WORK REQUIRED >> Each line from the one that holds "The image size is (794, 399)." to the end of the entries is to be given again exactly. Do not include pictures.
━━ SUPPLIED ENTRIES ━━
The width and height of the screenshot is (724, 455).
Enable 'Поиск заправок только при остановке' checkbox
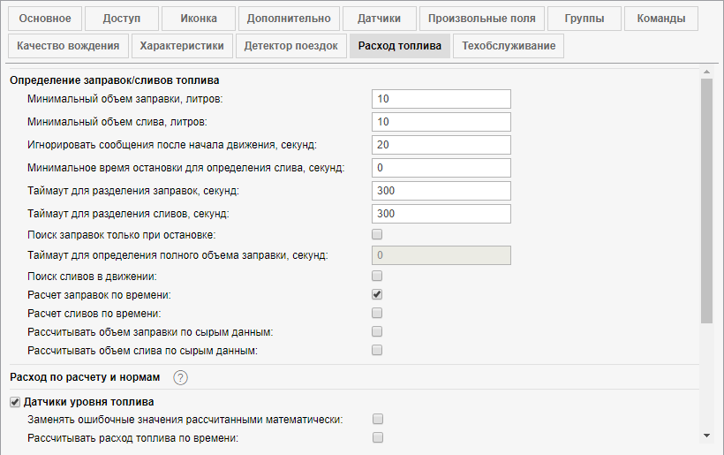[x=377, y=234]

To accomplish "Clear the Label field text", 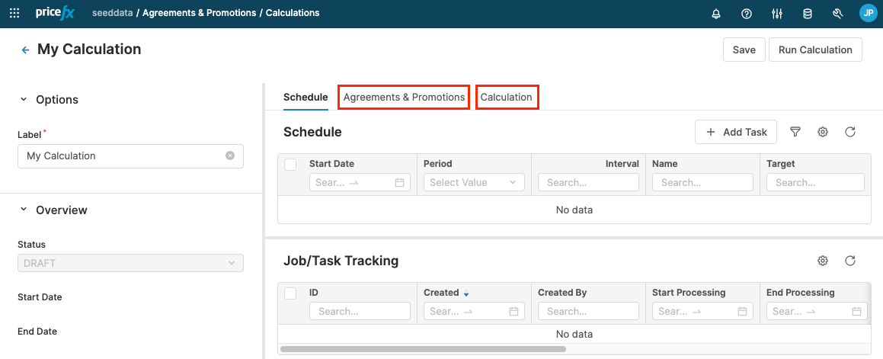I will pyautogui.click(x=230, y=155).
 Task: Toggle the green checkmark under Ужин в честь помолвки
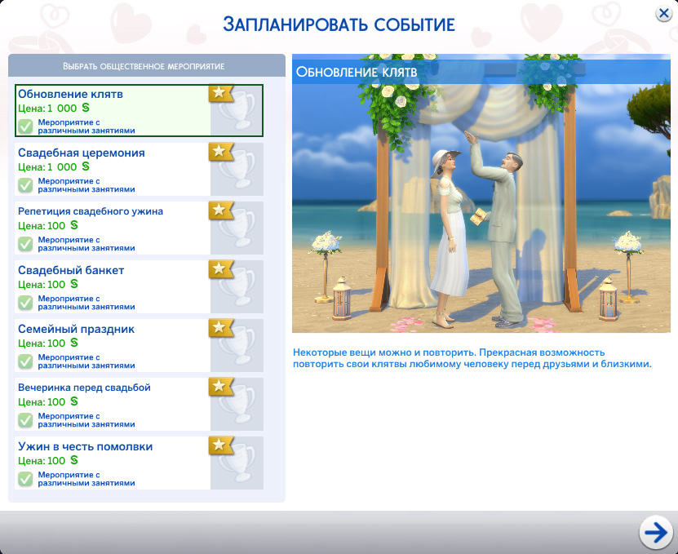[x=25, y=479]
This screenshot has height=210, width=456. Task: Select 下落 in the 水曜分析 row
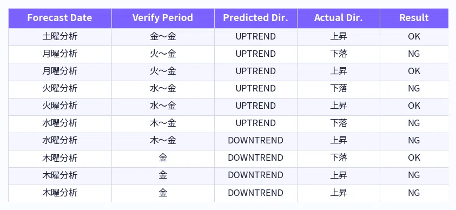(339, 123)
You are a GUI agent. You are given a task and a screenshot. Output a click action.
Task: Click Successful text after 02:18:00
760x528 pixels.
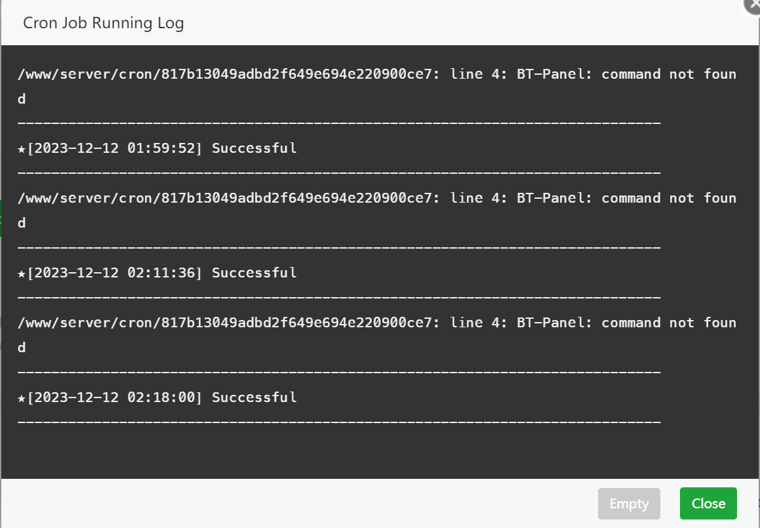254,397
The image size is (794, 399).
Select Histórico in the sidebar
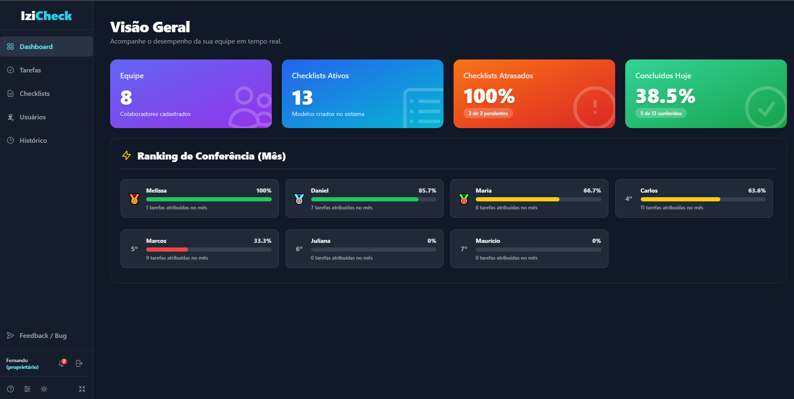[33, 140]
━━━
EXPECTED ANSWER >>
The image size is (794, 399).
Select Histórico in the sidebar
[33, 140]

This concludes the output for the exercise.